A Closer Look at Tool-based Logical Reasoning with LLMs: The Choice of Tool Matters

Long Hei Matthew Lam, Ramya Keerthy Thatikonda, Ehsan Shareghi


Abstract
The emergence of Large Language Models (LLMs) has demonstrated promising progress in solving logical reasoning tasks effectively. Several recent approaches have proposed to change the role of the LLM from the reasoner into a translator between natural language statements and symbolic representations which are then sent to external symbolic solvers to resolve. This paradigm has established the current state-of-the-art result in logical reasoning (i.e., deductive reasoning). However, it remains unclear whether the variance in performance of these approaches stems from the methodologies employed or the specific symbolic solvers utilized. There is a lack of consistent comparison between symbolic solvers and how they influence the overall reported performance. This is important, as each symbolic solver also has its own input symbolic language, presenting varying degrees of challenge in the translation process. To address this gap, we perform experiments on 3 deductive reasoning benchmarks with LLMs augmented with widely used symbolic solvers: Z3, Pyke, and Prover9. The tool-executable rates of symbolic translation generated by different LLMs exhibit a near 50% performance variation.
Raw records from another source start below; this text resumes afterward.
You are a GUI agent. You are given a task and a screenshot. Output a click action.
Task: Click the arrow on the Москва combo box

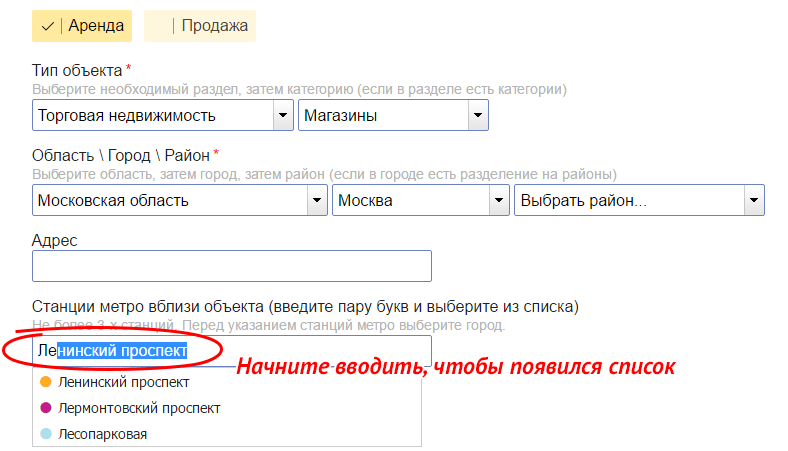click(499, 201)
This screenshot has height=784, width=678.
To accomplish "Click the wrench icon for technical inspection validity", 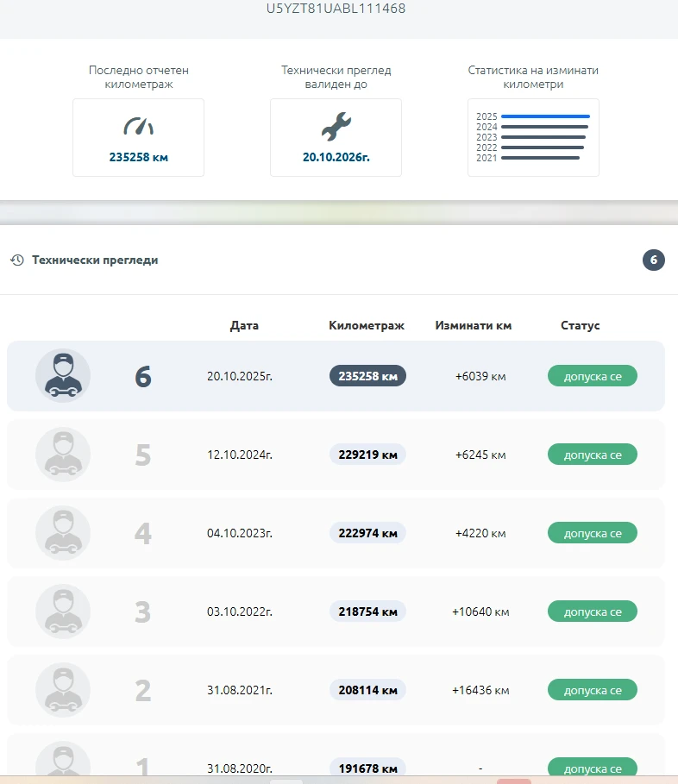I will click(336, 128).
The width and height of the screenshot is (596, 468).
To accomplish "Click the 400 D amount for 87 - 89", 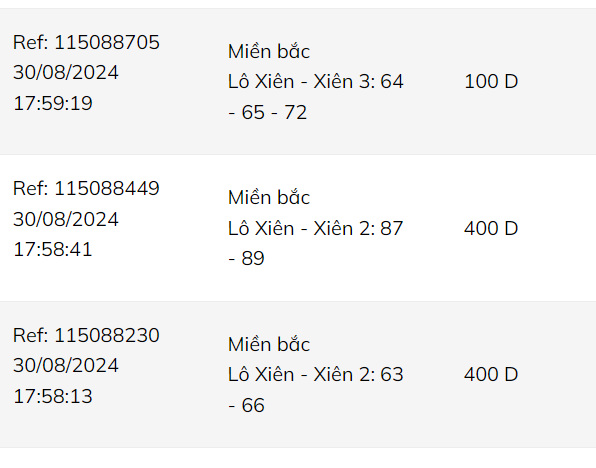I will (491, 228).
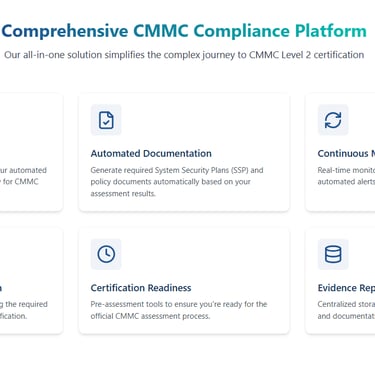Click 'assessment results.' line in Automated Documentation card
This screenshot has width=375, height=366.
point(123,194)
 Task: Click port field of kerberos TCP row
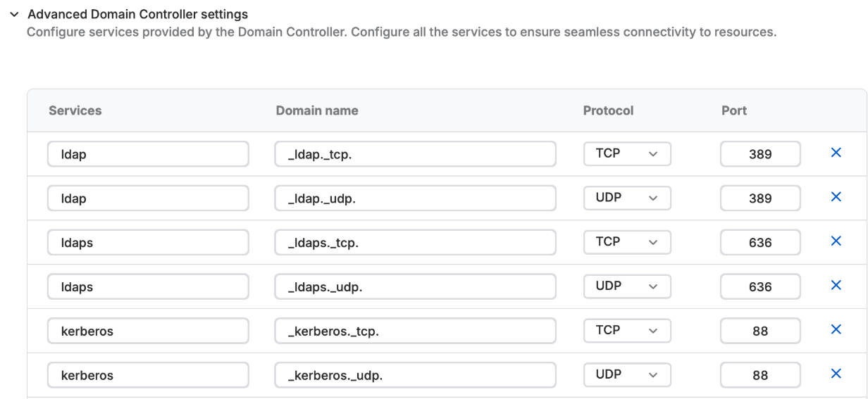tap(760, 331)
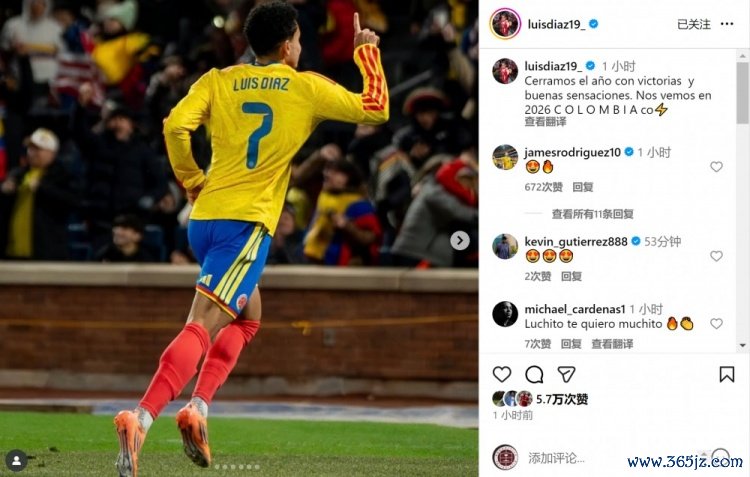
Task: View tagged people icon on the photo
Action: (x=16, y=461)
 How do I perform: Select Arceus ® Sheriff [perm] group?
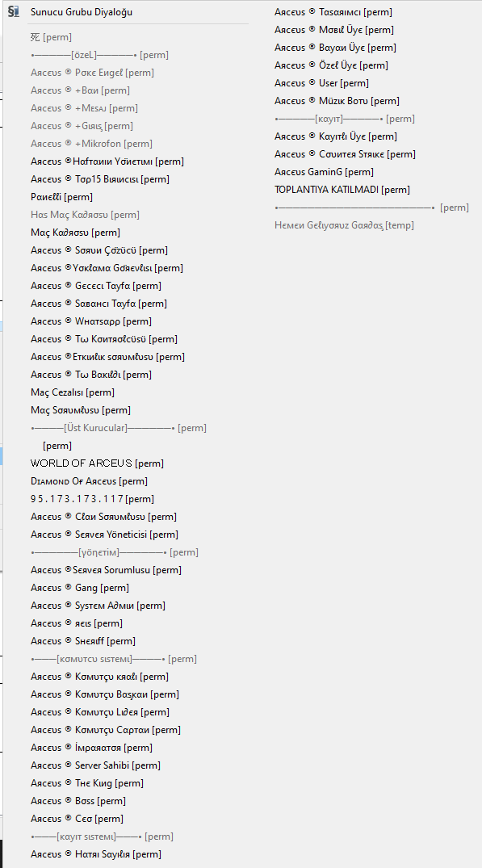pos(83,641)
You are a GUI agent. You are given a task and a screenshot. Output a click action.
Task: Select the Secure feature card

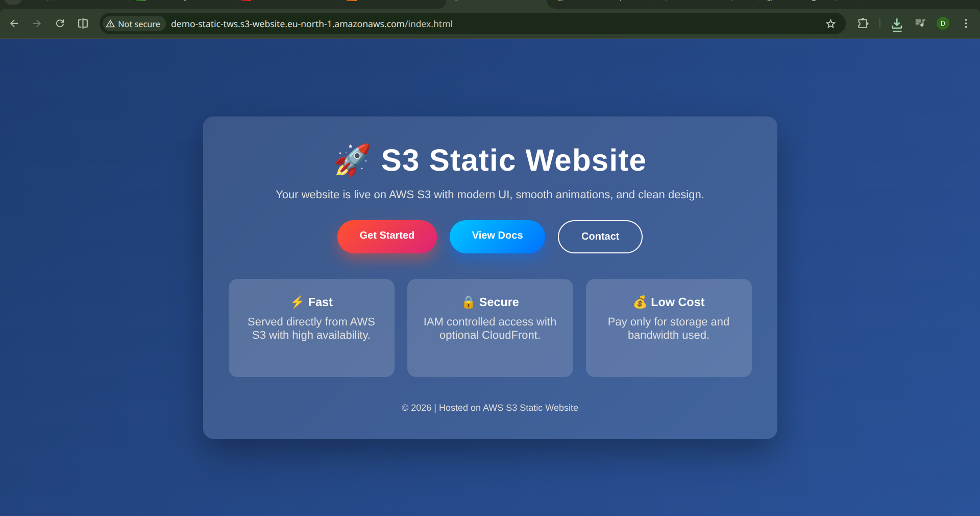click(490, 327)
This highlights a significant difference in performance rooted in very basic choices of tools. The almost linear correlation between the executable rate of translations and the accuracy of the outcomes from Prover9 highlight a strong alignment between LLMs ability to translate into Prover9 symbolic language, and the correctness of those translations.
Anthology ID:
2024.alta-1.4
Volume:
Proceedings of the 22nd Annual Workshop of the Australasian Language Technology Association
Month:
December
Year:
2024
Address:
Canberra, Australia
Editors:
Tim Baldwin, Sergio José Rodríguez Méndez, Nicholas Kuo
Venue:
ALTA
SIG:
Publisher:
Association for Computational Linguistics
Note:
Pages:
41–63
Language:
URL:
https://aclanthology.org/2024.alta-1.4/
DOI:
Bibkey:
Cite (ACL):
Long Hei Matthew Lam, Ramya Keerthy Thatikonda, and Ehsan Shareghi. 2024. A Closer Look at Tool-based Logical Reasoning with LLMs: The Choice of Tool Matters. In Proceedings of the 22nd Annual Workshop of the Australasian Language Technology Association, pages 41–63, Canberra, Australia. Association for Computational Linguistics.
Cite (Informal):
A Closer Look at Tool-based Logical Reasoning with LLMs: The Choice of Tool Matters (Matthew Lam et al., ALTA 2024)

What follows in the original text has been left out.